Siswa harus aktif dalam melakukan kegiatan, aktif berfikir, menyusun konsep
dan memberi makna tentang hal-hal yang dipelajari. Guru harusnya dapat memberikan
peluang optimal bagi terjadinya proses belajar. Namun, yang menentukan terwujudnya
gejala belajar adalah niat belajar siswa sendiri. Paradigma konstruktivistik memandang
siswa sudah memilik kemampuan awal sebelum mempelajari sesuatu. Kemampuan awal
tersebut adalah menjadi dasar dalam mengkonstruksi pengetahuan yang baru. Oleh
sebab itu, meskipun kemampuan awal tersebut masih sangat sederhana atau tidak 
sesuai dengan pendepat guru, sebaiknya diterima dan dijadikan dasar pembelajaran dan
pembimbingan.
B.Peran guru
Guru membantu siswa untuk membentuk pengetahuannya sendiri. Guru dituntut
memahami jalan pikiran siswa dalam belajar. Guru tidak dapat mengeklaim bahwa satu-
satunya cara yang tepat adalah sama dan sesuai dengan kemauannya.

C.Sarana Belajar
Segala sesuatu seperti bahan, media, peralatan, lingkungan, dan fasilitas lainnya
disediakan untuk membantu pembentukan siswa dalam mengkonstruksikan
pengetahuan sendiri. Siswa diberi kebebasan untuk mengungkapkan pendapat dan
pemikirannya tentang sesuatu yang dihadapinya. Dengan demikian siswa akan terbiasa
dan terlatih untuk berfikir sendiri, memecahkan masalah yang dihadapinya, mandiri,
kritis, dan mampu mempertanggung jawabkan pemikkirannya secara rasional.

D.Evaluasi Belajar
Lingkungan belajar sangat mendukung munculnya berbagai pandangan dan
interpretasi terhadap realitas, konstruksi pengetahuan, serta aktivitas-aktivitas lain yang
didasarkan pada pengelaman. Pandangan konsrktivistik mengemukakan bahwa relitas
ada pada pikiran seseoramg. Manusia mengkonstruksi dan menginterprestasikannya
berdasarkan pengalamannya.

Kelebihan Dan Kekurangan teori Kontruktivisme

Kelebihan Teori Belajar Konstruktivisme

Teori Konstruktivistik memiliki beberapa kelebihan, diantaranya:

a.Dalam Aspek Berfikir  yakni pada proses membina pengetahuan baru, murid berfikir
untuk menyelesaikan masalah, menggali ide dan membuat keputusan;

b.Dalam aspek kefahaman seorang  murid terlibat secara langsung dalam mebina
pengetahuan baru, mereka akan lebih faham dan mampu mengapliksikannya dalam
semua situasi;
c.Dalam aspek mengingat yakni murid terlibat secara langsung dengan aktif, mereka
akan mengingat lebih lama konsep. melalui pendekatan ini murid dapat meningkatkan
kefahaman mereka;

d.Dalam aspek Kemahiran sosial yakni Kemahiran sosial diperoleh apabila seorang
murid berinteraksi dengan teman, kelompok kerja maupun dengan guru dalam proses
mendapatkan ilmu pengetahuan maupun wawasan baru.

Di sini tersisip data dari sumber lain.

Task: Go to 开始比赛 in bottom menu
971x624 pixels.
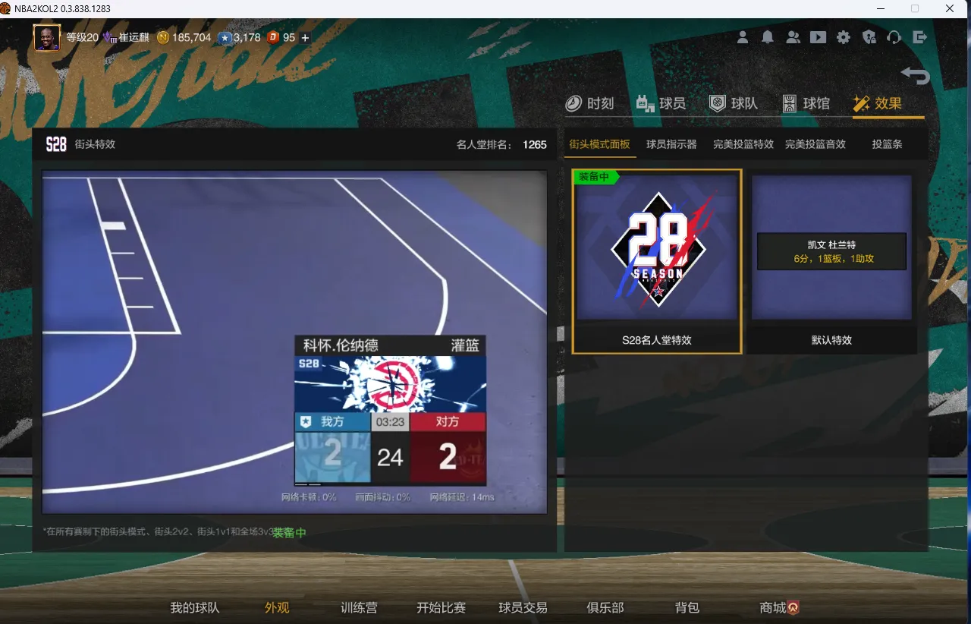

Kekurangan Teori Belajar Konstruktivistik

Teori belajar konstuktivisme memiliki kekurangan atau kelemahan yakni:

a.Siswa mengkonstruksi pengetahuannya sendiri, tidak jarang bahwa hasil konstruksi


siswa tidak cocok dengan hasil konstruksi sesuai dengan kaidah ilmu pengetahuan
sehingga menyebabkan miskonsepsi;

b.Konstruktivisme menanamkan agar siswa membangun pengetahuannya sendiri, hal ini


pasti membutuhkan waktu yang lama dan setiap siswa memerlukan penanganan yang
berbeda-beda;

c.Situasi dan kondisi tiap sekolah tidak sama, karena tidak semua sekolah memiliki
sarana prasarana yang dapat membantu keaktifan dan kreatifitas siswa;

d.Meskipun guru hanya menjadi pemotivasi dan memediasi jalannya proses belajar,
tetapi guru disamping memiliki kompetensi dibidang itu harus memiliki perilaku yang
elegan dan arif sebagai spirit bagi anak sehingga dibutuhkan pengajaran yang
sesungguhnya mengapresiasi nilai-nilai kemanusiaan;

e.Dalam proses belajarnya dimana peran guru sebagai pendidik itu sepertinya kurang
begitu mendukung; siswa berbeda persepsi satu dengan yang lainnya;.